- What needs to be done: Using the records below, transcribe exactly only the lines from the one with "Task: Open the File menu tab" through the end, both included, and drop every picture.

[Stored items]
§

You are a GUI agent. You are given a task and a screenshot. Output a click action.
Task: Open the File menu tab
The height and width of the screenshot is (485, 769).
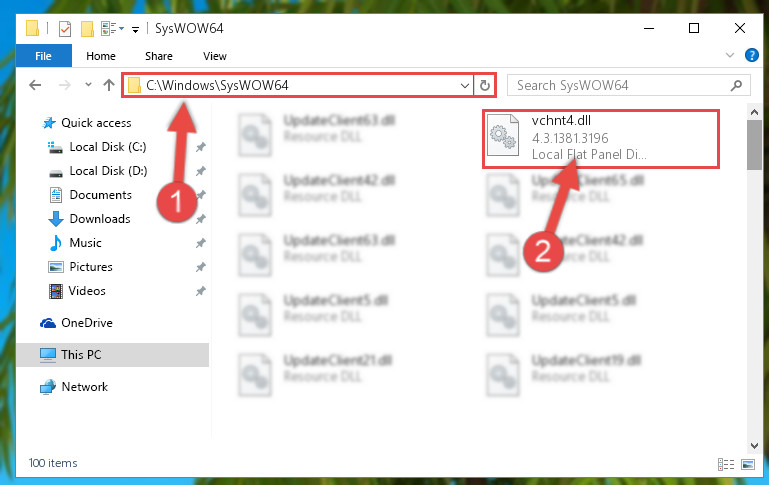point(43,56)

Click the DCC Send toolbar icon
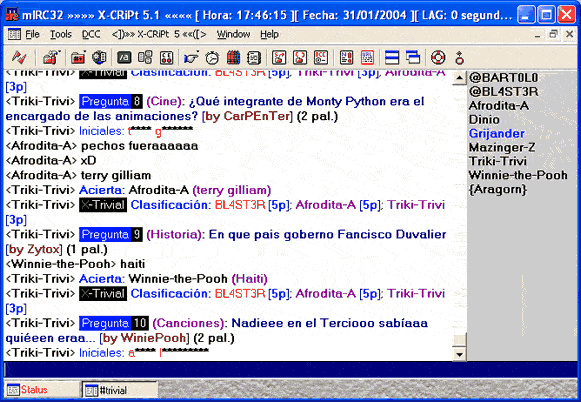click(279, 58)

§

- Result:
Task: Open the File menu tab
The height and width of the screenshot is (485, 769).
point(43,56)

Click the DCC Send toolbar icon
click(279, 58)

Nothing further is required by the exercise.